Identify recyclable plastics in your home by looking for the three-arrow symbol on bottles. Plastic bottles will often have a number on the bottom, and this information lets you know if they are recyclable of not.
Day 2 – Paper
Multiple types of paper can be recycled, so be sure to think about what you use at home and in the office. In the UK newspapers can be recycled, envelopes, certain gloss papers and various cardboards. This means from your pizza box to junk mail you should be able to make a real difference.
Check with your local council and make sure you are recycling as much paper as possible, as deforestation devastates the environment.
Day 3 – Glass
A glass bottle takes 4,000 years to biodegrade naturally, so sending them to landfill is not a viable solution. Brown, green and clear glass can all be recycled and across the UK you can find bottle banks to donate them. Your used bottles can be ground down, then the recyclable pieces are transformed back into containers again.

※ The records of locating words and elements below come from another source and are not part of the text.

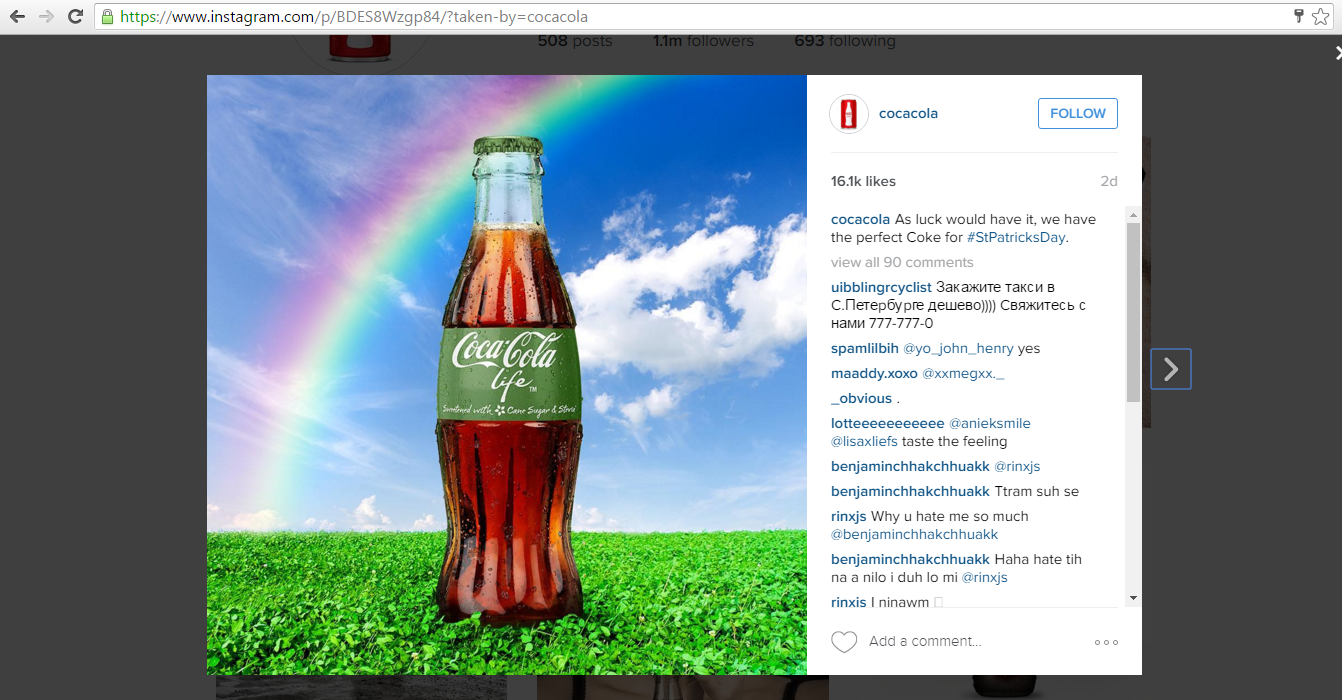Image resolution: width=1342 pixels, height=700 pixels.
Task: Click the @yo_john_henry mention link
Action: click(955, 347)
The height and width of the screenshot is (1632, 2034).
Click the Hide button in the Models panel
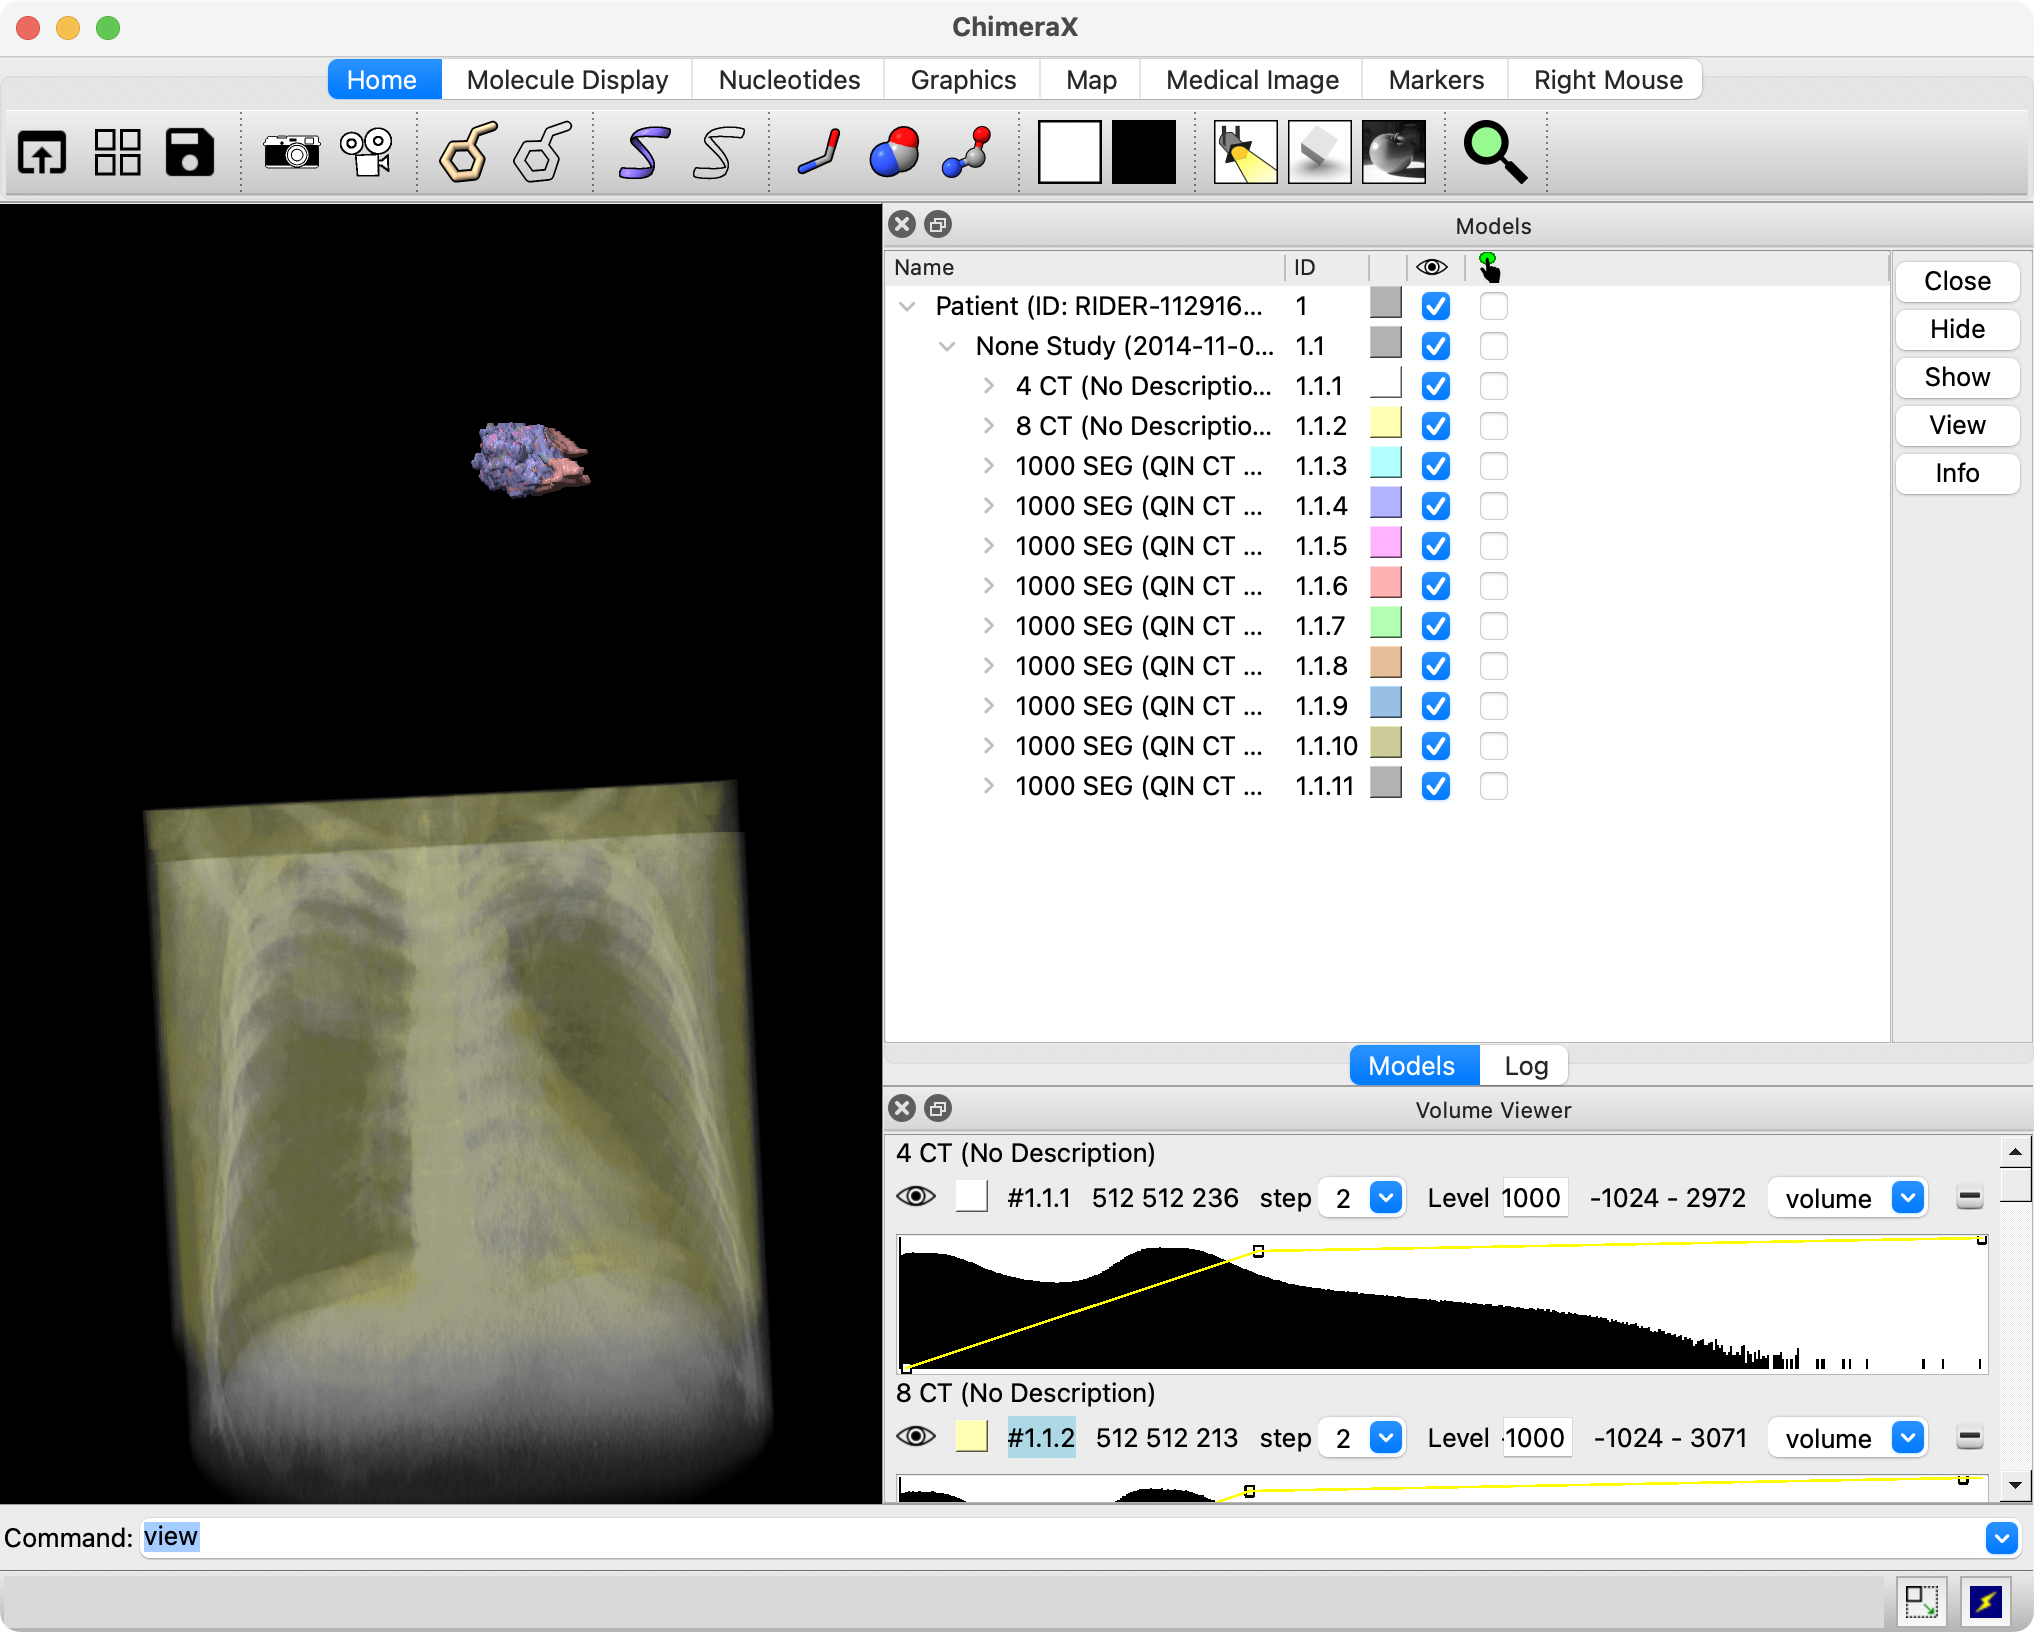[x=1956, y=329]
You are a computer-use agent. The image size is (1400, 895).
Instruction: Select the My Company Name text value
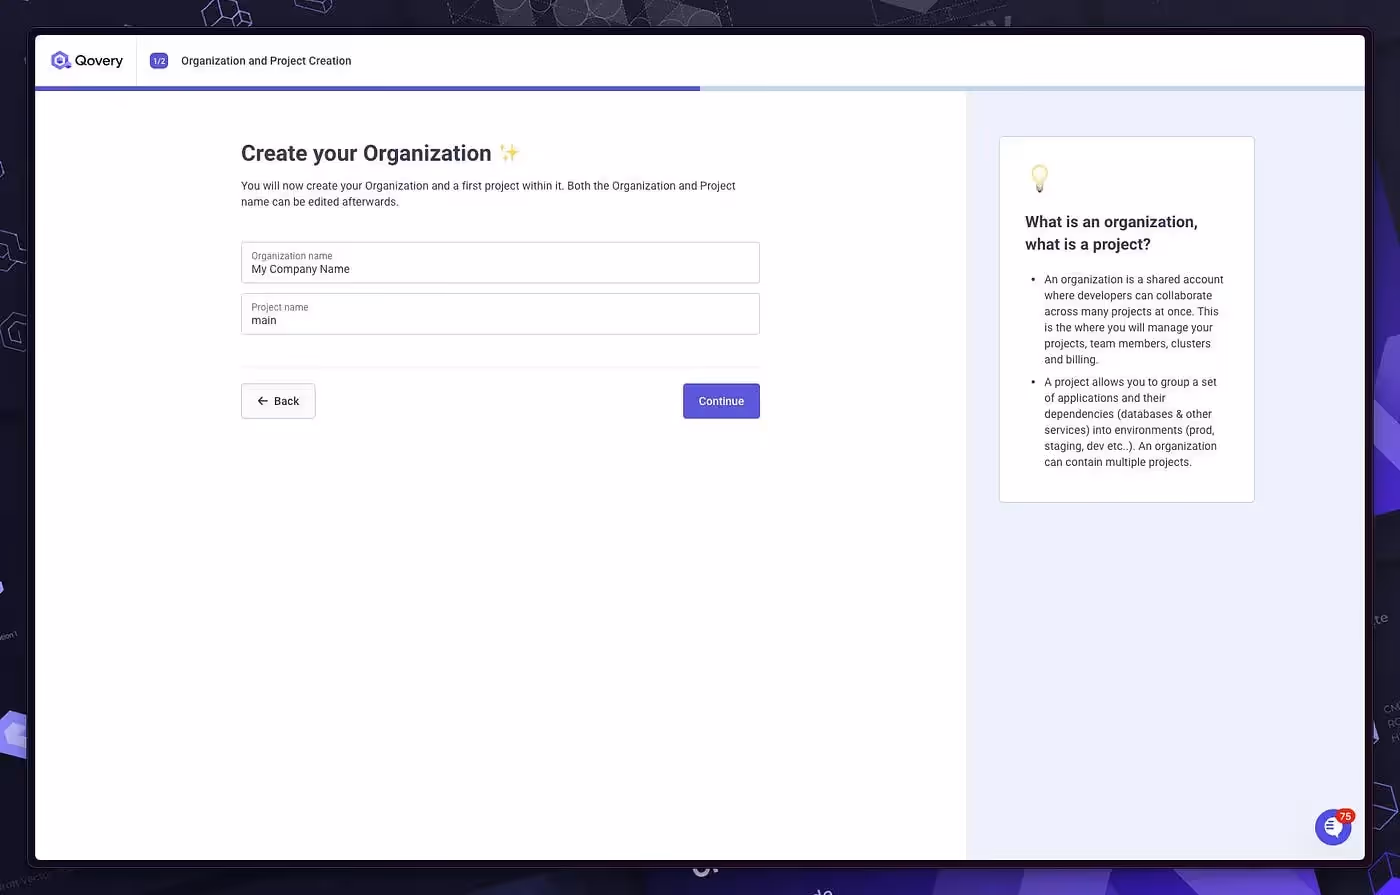pos(300,268)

The UK aims to recycle 80% of all glass by 2020, a 3% rise on the goals for 2017.
Day 4 – Compost
Composting is a very easy way to make your own fertilizer completely free of charge. Composting involves you storing waste food scraps, excess grass and non-recyclable paper. It may seem like a messy job but a barrel and small shovel is all you need. To avoid a bad smell, add garden soil to the top of the pile.
Day 5 – Metals
A lot of household metal can be recycled; this is ferrous metal. If you are unsure if a metal is ferrous or non-ferrous, you may need to remove your fridge magnet. If a magnet attracts the metal it is ferrous and usually it can be recycled in kerbside collection bins.
Non-ferrous metals, pots and pans, may need to go to a local recycling centre.
Day 6 – Digital Waste
Tech waste has obviously increased significantly in recent years, usually it involves a trip to a recycling centre to dispose of. A few minutes research will ensure you dispose of it properly, and failure to correctly get rid of e-waste can result in fines. The problem with a lot of e-waste is that it is made from a concoction of materials, so this makes is difficult to separate.
Before you condemn old PCs and mobiles to the rubbish heap, check online and see if you can donate it to a local charity. Some organisations repurpose old tech for the benefit of others.
Day 7 – Clothes
If you’ve made it this far you are winning! You may look at your wardrobe and see little value inside, but someone else may disagree with you. Needlessly throwing clothes away is a ridiculous concept, especially when so many people could benefit from them.
Consider donating your clothes to charity shops in person or ask local schools if they can profit from your donation.
Congrats, you’ve made it. If you do a little bit of recycling each day you could make a huge difference. Knowing what can be recycled is the key to being a positive force for change.